Forest products can be tricky for consumers as the is industry broken into some key areas – pulp and paper, wood products, timber, tissue and nonwoven. Paper towels fall under tissue production and is the second most common tissue product purchased by consumers.

Paper products are further divided in different ways by groups such as the American Forest & Paper Association (AF&PA) into items like; Containerboard, Kraft Paper, Paperboard, Printing & Writing Papers, Pulp, Specialty Packaging and Industrial Papers, Tissue and Newsprint.

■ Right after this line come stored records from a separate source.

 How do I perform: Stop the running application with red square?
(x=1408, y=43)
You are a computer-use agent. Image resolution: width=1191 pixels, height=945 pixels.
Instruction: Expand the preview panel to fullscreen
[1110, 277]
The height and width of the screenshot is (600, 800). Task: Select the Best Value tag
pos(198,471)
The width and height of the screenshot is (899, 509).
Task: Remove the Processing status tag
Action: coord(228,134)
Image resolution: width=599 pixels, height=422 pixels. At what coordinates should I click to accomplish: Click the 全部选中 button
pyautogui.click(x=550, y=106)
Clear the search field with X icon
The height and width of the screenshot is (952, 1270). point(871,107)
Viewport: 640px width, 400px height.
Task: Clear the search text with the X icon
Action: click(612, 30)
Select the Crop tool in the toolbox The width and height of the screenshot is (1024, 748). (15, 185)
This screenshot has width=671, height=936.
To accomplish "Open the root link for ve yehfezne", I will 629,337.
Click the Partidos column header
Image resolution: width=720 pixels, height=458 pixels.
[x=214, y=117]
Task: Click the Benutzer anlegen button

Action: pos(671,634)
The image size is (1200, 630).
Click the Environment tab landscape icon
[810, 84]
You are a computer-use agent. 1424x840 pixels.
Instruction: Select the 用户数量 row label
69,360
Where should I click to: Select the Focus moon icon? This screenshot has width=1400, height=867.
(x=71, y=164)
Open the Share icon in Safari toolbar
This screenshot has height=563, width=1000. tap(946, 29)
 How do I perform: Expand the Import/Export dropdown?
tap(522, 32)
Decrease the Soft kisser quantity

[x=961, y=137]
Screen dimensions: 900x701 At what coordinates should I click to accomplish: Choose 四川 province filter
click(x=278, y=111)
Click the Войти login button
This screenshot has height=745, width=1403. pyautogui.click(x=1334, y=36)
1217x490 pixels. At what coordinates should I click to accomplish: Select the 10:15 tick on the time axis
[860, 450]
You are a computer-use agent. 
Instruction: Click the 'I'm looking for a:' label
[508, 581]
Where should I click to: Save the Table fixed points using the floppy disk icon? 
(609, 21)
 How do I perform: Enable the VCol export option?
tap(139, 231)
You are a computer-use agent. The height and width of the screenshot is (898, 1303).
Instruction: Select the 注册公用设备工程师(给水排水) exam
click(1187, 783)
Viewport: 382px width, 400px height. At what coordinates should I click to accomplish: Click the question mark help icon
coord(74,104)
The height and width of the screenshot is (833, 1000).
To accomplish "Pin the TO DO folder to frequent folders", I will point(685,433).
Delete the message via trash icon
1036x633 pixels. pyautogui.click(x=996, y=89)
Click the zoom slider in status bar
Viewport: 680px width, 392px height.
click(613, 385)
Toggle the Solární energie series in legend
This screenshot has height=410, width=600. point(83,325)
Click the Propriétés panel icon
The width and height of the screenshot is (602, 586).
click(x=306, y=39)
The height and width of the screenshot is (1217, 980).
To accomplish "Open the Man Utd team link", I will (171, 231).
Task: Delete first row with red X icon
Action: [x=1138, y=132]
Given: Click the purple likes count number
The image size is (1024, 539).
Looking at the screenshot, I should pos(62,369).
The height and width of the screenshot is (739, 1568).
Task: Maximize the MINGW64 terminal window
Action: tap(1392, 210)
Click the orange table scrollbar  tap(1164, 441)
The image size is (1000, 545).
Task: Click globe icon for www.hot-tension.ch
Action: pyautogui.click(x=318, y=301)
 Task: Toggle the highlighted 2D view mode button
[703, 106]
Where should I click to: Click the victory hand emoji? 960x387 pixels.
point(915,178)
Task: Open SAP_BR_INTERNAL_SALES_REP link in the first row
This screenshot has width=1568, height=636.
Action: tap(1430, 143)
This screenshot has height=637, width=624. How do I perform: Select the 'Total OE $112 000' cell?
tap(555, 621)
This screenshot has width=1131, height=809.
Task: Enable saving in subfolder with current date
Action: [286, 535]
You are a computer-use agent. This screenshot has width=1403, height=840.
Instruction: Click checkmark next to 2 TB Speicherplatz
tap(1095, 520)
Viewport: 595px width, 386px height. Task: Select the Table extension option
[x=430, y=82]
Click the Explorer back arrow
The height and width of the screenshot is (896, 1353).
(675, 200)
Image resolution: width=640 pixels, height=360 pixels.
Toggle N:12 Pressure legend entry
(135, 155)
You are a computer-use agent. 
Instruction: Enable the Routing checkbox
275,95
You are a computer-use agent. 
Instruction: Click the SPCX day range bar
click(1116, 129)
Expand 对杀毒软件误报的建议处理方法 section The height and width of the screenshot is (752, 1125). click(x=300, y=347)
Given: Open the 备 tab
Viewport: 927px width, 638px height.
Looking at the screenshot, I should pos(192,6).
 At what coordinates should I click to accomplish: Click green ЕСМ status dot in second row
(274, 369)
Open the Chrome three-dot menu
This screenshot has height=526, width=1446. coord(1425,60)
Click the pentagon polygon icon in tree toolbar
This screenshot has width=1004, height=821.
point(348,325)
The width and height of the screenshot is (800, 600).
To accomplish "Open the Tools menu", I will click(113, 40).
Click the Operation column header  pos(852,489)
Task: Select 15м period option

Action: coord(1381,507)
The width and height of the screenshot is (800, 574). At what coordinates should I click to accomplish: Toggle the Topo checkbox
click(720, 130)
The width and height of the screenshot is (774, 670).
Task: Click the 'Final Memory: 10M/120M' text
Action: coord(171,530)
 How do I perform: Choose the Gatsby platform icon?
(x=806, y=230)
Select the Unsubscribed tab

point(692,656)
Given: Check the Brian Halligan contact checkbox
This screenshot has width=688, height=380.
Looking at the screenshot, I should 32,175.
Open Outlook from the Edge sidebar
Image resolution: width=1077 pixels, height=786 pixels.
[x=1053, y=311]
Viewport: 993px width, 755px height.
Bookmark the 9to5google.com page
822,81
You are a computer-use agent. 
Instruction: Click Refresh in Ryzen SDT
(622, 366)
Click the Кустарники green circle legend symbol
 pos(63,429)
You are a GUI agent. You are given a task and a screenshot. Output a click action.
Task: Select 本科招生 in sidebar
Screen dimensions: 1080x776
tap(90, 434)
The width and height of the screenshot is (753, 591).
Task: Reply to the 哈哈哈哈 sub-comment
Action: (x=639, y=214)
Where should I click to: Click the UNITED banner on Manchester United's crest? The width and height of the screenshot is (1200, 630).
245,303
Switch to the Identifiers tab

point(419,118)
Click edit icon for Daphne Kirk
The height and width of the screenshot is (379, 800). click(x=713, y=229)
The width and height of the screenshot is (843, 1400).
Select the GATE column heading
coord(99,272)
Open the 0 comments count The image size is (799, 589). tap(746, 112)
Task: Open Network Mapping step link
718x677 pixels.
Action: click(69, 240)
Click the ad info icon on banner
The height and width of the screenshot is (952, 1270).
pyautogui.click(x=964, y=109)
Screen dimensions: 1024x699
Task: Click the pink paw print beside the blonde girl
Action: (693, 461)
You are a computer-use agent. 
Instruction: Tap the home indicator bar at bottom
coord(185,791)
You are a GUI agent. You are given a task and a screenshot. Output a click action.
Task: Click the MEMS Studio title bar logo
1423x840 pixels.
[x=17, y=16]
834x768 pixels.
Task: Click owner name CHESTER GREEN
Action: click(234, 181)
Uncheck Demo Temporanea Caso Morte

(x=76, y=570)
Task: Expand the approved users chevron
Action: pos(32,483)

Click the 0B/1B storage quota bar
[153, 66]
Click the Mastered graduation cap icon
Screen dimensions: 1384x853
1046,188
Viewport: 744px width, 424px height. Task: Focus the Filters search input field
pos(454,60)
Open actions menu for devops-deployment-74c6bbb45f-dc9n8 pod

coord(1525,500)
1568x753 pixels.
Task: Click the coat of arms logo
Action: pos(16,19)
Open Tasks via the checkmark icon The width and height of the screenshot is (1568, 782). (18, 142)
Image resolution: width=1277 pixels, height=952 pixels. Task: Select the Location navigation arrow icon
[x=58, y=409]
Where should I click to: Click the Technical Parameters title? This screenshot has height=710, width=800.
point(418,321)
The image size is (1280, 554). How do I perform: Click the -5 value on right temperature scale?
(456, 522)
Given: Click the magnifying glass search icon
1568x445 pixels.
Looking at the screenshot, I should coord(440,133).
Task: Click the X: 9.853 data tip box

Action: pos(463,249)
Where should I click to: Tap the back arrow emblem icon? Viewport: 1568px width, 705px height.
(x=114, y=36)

How are paper towels made?

According to the European Tissue Symposium (a large tissue advocacy group), “The basic raw material in tissue production is wood fiber.” Wood fiber – as in a fiber that at some point originally came from a tree. The wood fiber can be fresh fiber or recycled from waste paper.

Most paper towel makers themselves note that they make their paper towels out of trees (not a big shock) – I think we can all agree that most paper products come from trees. Learn more about who controls the paper towel market.

  • Bounty notes, “Bounty paper towels are made from virgin wood pulp. We make Bounty from trees that are processed into pulpwood. Long fibers from softwood trees, such as pine and spruce, are used. After debarking, the pulpwood is turned into chips that are cooked. The natural “glue” that holds the fibers together is removed, leaving a fibrous pulp mixture. The pulp goes through cleaners and screens and is bleached to make it absorbent. ” Bounty gives a fair and accurate (from what I can tell) statement about how their paper towels are made actually – see more.
  • Brawny paper towels notes, “Sorry, we cannot disclose the exact materials used to manufacture Brawny paper products, as it is proprietary and confidential information.” I’m guessing they use trees? What do you think?
  • VIVA notes, “VIVA Towels are made from 100% virgin fiber. The cardboard cores utilize 100% recycled paper.
  • Scott Naturals Towels are made with 60% recycled fiber. Since I can’t find any Q&A for their original I’m guessing their basic paper towels are made with 100% virgin fiber.
  • Seventh Generation paper towels are made with 100% recycled paper (minimum 80% post-consumer, 20% pre-consumer).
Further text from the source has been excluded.